* [Given text]:
▼▼▼

[GeLe5000]

Good morning.

In the book (in French) "Physique, Hecht, de boeck, 2013," there is a table giving the specific heat capacity values (c) of different substances, such as Aluminum (0.90 kJ / kg.K) and Copper ( 0.39 kJ / kg.K).

When they receive the same amount of heat, Aluminum temperature increases less than that of the same quantity of Copper = more heat must be provided to Aluminium in order to get the same increase in temperature.

The molar heat capacity (C) is the specific heat capacity multiplied by the atomic mass. For a solid at room temperature, it is approximately 25 J / kg.K (Dulong and Petit law).

The difference in specific heat capacity between different metals is explained by the fact that heavier atoms are less numerous in the same amount of material. So the heat received is distributed over a smaller number of atoms, each acquiring a greater kinetic energy, responsible for the heating of the thermometer. So Copper (atomic mass: 63.5) will give a higher temperature than Aluminum (atomic mass: 27).

So I do not understand.

If one pierces a hole in a Copper block to place there the sensitive part of a thermometer, and the same hole in an Aluminum block, the thermometer will be exposed to the same metal surface. Using the ratio of the atomic masses (63.5 / 27), the thermometer is exposed to 2.35 times more collisions with the atoms of Aluminum (more atoms) than those of Copper (fewer atoms).
If thermal energy is distributed over a smaller number of atoms in the case of Copper, causing a greater increase in their kinetic energy, this increase is offset by the greater number of atoms present on the same surface of Aluminum.

So the same amount of energy should be transmitted to the thermometer. Right or not ?

[Borek]

Sounds like you are confused about extensive and intensive properties.

▲▲▲

* [Stated task A]: Copy these lines from the listing below verbatim, beginning with its first line and stopping after the line that contains "[x=72, y=302]".

* [Material]:

▼▼▼

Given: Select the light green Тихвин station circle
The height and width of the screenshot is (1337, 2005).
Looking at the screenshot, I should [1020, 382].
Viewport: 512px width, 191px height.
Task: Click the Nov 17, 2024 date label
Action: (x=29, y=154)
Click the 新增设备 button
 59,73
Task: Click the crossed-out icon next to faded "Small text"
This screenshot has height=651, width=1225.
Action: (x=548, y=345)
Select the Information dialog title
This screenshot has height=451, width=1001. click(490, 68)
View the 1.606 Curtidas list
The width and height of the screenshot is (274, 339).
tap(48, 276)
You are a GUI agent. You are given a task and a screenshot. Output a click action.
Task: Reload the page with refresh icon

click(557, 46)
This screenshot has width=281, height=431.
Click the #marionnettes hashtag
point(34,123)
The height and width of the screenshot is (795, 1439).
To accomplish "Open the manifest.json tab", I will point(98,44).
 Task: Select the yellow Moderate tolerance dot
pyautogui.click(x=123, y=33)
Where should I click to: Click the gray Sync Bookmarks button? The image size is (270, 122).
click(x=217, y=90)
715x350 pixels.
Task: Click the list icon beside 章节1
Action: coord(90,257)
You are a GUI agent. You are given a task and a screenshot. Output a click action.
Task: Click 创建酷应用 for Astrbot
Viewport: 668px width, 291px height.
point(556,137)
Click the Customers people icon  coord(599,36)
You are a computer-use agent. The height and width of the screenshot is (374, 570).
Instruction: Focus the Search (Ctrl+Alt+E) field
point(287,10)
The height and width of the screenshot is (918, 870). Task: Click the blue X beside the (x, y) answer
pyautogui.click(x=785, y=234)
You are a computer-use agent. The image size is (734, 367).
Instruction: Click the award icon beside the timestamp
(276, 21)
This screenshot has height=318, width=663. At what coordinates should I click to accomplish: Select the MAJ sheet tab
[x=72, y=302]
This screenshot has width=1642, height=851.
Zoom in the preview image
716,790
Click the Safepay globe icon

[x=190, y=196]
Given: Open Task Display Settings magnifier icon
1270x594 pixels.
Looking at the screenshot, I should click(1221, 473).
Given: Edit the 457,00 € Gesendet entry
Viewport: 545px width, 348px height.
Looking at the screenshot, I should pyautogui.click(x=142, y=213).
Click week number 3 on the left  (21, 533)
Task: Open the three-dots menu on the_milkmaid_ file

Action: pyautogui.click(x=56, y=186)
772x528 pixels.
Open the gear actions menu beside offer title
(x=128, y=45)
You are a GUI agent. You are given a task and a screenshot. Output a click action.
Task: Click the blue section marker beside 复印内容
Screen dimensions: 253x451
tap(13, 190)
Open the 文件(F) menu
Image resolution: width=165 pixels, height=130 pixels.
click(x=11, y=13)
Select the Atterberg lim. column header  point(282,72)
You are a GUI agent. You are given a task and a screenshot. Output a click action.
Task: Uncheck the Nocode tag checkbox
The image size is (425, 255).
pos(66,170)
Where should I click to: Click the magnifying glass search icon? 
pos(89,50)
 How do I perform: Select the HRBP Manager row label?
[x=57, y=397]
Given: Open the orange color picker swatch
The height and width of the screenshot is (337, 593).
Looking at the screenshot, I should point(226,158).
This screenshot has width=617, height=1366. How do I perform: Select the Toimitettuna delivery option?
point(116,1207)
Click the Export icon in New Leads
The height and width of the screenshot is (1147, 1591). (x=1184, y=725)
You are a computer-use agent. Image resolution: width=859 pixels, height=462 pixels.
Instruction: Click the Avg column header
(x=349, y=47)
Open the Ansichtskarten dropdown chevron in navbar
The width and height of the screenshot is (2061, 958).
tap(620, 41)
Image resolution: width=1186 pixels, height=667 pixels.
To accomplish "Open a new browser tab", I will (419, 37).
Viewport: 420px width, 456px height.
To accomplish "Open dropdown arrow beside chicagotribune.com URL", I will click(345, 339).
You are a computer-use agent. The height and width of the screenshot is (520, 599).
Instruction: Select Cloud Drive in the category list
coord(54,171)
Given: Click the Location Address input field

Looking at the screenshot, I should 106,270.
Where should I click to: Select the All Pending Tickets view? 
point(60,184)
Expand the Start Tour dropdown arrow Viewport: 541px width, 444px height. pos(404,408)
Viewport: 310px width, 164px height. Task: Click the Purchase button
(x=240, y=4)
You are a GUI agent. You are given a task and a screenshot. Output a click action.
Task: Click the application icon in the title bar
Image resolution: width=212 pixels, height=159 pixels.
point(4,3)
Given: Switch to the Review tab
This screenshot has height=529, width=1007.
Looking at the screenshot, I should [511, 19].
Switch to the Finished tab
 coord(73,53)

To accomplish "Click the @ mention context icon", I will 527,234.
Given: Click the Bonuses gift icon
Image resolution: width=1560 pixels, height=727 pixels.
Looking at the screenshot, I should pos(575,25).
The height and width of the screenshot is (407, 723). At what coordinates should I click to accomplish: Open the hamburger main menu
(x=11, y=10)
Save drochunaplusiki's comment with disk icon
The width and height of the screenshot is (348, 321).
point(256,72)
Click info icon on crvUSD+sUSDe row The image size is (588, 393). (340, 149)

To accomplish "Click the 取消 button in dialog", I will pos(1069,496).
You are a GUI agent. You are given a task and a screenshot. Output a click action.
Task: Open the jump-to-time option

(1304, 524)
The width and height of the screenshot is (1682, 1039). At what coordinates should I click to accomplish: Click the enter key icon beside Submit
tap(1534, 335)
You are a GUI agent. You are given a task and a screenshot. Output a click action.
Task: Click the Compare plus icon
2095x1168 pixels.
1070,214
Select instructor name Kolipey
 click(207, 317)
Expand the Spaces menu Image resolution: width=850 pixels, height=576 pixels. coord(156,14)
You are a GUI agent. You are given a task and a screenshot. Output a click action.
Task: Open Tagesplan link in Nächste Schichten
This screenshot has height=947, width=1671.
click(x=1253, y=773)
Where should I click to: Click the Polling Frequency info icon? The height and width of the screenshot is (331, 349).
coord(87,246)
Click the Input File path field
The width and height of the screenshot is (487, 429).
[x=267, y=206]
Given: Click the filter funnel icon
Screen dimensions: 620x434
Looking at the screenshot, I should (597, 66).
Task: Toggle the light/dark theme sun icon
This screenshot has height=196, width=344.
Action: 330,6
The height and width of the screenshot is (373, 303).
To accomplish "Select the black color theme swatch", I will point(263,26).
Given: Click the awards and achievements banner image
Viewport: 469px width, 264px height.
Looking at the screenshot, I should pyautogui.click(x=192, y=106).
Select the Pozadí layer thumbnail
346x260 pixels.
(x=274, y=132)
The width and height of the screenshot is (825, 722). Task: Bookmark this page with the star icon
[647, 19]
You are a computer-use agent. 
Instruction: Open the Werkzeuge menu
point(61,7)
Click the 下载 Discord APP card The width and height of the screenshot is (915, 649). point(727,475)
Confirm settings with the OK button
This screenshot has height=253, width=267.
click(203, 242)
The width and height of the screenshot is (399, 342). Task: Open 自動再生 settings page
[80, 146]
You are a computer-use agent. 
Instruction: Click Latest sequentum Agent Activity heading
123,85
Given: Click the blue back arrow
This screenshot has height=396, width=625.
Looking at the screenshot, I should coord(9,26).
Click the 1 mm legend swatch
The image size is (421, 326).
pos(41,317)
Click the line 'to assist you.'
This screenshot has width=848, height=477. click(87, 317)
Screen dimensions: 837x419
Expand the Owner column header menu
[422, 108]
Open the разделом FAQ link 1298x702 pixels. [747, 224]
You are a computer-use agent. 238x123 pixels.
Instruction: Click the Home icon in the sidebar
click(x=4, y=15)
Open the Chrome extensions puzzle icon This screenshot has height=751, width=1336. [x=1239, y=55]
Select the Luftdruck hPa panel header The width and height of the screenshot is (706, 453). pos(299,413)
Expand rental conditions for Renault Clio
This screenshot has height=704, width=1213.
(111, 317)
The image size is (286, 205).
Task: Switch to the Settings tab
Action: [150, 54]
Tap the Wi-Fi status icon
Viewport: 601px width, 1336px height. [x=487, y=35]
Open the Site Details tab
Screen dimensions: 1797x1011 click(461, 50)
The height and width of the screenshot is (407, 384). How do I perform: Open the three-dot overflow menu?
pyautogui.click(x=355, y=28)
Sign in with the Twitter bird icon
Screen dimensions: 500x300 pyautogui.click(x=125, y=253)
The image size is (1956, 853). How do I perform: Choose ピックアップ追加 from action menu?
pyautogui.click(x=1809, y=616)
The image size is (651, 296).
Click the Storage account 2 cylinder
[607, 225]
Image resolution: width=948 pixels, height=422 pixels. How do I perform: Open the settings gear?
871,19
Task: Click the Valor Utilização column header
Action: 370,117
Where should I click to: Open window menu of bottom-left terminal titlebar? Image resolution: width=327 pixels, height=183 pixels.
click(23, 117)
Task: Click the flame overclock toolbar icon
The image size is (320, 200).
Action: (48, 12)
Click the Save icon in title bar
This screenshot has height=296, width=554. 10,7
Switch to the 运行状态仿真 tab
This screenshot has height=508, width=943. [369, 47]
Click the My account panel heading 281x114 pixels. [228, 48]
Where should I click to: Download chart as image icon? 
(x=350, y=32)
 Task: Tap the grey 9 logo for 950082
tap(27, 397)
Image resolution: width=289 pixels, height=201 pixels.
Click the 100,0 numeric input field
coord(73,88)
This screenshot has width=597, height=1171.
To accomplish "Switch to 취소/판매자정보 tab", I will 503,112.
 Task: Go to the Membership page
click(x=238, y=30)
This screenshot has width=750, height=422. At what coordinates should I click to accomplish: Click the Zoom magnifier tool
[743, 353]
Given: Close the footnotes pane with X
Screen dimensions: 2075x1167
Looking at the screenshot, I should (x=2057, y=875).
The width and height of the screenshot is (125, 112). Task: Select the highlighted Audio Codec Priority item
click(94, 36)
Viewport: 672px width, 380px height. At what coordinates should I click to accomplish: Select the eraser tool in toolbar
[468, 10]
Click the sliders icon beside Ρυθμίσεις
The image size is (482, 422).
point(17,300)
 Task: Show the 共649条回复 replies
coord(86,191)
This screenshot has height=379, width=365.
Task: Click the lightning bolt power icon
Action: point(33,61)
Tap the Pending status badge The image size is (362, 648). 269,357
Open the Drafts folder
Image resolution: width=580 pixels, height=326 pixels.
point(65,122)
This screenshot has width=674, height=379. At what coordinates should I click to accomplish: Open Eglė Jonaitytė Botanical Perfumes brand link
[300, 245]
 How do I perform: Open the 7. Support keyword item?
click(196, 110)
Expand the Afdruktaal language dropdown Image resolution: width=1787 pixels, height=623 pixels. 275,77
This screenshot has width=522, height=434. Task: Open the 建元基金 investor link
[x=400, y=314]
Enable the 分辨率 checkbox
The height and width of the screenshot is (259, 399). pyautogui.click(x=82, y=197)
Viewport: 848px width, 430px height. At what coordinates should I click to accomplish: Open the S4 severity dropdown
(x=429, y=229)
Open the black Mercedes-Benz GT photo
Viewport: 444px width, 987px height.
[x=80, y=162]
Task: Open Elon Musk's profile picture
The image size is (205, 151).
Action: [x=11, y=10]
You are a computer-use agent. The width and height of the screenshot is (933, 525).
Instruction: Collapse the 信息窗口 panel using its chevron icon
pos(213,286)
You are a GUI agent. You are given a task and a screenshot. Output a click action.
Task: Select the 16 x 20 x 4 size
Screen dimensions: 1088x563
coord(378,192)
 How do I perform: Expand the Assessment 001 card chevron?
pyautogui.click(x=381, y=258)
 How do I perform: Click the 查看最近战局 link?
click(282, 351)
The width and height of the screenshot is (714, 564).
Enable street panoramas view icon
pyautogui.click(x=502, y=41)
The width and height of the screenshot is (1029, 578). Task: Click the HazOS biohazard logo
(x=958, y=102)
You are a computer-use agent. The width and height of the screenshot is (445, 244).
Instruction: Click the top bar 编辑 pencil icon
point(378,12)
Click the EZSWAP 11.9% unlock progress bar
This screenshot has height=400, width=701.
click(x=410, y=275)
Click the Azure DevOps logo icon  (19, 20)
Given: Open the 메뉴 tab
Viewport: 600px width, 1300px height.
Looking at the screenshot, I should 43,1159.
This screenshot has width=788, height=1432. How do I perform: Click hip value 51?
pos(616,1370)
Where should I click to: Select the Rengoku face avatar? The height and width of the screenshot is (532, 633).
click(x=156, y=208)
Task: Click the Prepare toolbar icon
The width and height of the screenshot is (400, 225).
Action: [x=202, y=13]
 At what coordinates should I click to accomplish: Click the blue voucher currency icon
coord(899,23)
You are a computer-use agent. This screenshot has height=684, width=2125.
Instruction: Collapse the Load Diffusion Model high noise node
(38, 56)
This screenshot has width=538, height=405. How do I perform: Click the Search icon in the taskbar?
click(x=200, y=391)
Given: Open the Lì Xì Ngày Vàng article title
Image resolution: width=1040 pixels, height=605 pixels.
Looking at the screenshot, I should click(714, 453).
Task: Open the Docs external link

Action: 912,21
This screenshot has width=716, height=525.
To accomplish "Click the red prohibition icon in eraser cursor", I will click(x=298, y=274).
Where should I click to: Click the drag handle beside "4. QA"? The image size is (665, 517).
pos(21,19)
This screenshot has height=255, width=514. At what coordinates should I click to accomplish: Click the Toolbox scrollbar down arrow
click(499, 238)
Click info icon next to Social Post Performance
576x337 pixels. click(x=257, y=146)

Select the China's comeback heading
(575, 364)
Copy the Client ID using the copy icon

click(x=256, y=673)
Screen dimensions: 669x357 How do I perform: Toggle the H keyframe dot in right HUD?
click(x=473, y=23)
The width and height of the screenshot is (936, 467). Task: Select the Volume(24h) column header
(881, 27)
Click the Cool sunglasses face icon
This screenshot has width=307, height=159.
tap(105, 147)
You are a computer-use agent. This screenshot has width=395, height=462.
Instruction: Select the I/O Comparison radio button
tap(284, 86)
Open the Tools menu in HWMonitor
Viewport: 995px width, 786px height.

▲▲▲

* [Stated task B]: Continue the forum thread on specific heat capacity and atomic mass from where it stops.

* [Task answer A]:
Given: Select the light green Тихвин station circle
The height and width of the screenshot is (1337, 2005).
Looking at the screenshot, I should [1020, 382].
Viewport: 512px width, 191px height.
Task: Click the Nov 17, 2024 date label
Action: (x=29, y=154)
Click the 新增设备 button
 59,73
Task: Click the crossed-out icon next to faded "Small text"
This screenshot has height=651, width=1225.
Action: (x=548, y=345)
Select the Information dialog title
This screenshot has height=451, width=1001. click(490, 68)
View the 1.606 Curtidas list
The width and height of the screenshot is (274, 339).
tap(48, 276)
You are a GUI agent. You are given a task and a screenshot. Output a click action.
Task: Reload the page with refresh icon

click(557, 46)
This screenshot has width=281, height=431.
Click the #marionnettes hashtag
point(34,123)
The height and width of the screenshot is (795, 1439).
To accomplish "Open the manifest.json tab", I will point(98,44).
 Task: Select the yellow Moderate tolerance dot
pyautogui.click(x=123, y=33)
Where should I click to: Click the gray Sync Bookmarks button? The image size is (270, 122).
click(x=217, y=90)
715x350 pixels.
Task: Click the list icon beside 章节1
Action: coord(90,257)
You are a GUI agent. You are given a task and a screenshot. Output a click action.
Task: Click 创建酷应用 for Astrbot
Viewport: 668px width, 291px height.
point(556,137)
Click the Customers people icon  coord(599,36)
You are a computer-use agent. The height and width of the screenshot is (374, 570).
Instruction: Focus the Search (Ctrl+Alt+E) field
point(287,10)
The height and width of the screenshot is (918, 870). Task: Click the blue X beside the (x, y) answer
pyautogui.click(x=785, y=234)
You are a computer-use agent. The image size is (734, 367).
Instruction: Click the award icon beside the timestamp
(276, 21)
This screenshot has height=318, width=663. At what coordinates should I click to accomplish: Select the MAJ sheet tab
[x=72, y=302]

* [Task answer B]:
https://en.wikipedia.org/wiki/Intensive_and_extensive_properties

[GeLe5000]

The temperature is an intensive property. It's the concentration in thermic (or thermal ?) energy. I don't quite see the problem with that… But it's a stimulus, thank you very much.

Anyway, I think that I've found something.

Block "A" and "a" have the same mass and receive the same amount of thermic energy, Q.

The atomic mass of "A" is twice the atomic mass of "a". The specific heat capacity of block "A" will be lower than block "a" specific heat capacity.

Under the same surface S, there are 3 atoms of "A" or 6 atoms of "a".

      S                    S
   --------------------      --------------------
   A      A      A         a  a  a   a  a  a

The thermometer in contact with these surfaces gives T_A higher than T_a.

It implies that the energy per atom of "A" (E_A) must be strictly higher than twice the energy per atom of "a" (E_a).

Indeed,

E_A can't be lower than E_a, or equal to E_a, since a higher mass means higher kinetic energy. The same if E_A is between 1 and 2 x E_a.

E_A can't be twice E_a since in this case T_A would be equal to T_a : If E_A = 2 x E_a, the total amount of energy received by the thermometer on block A is 3 x 2 x E_a = 6 x E_a, the same as received on block a. Impossible since T_A > T_a.
If E_A = 2,000…001 x E_a
3 x 2,000…001 = 6,000…003 > 6 x E_a ---> T_A > T_a.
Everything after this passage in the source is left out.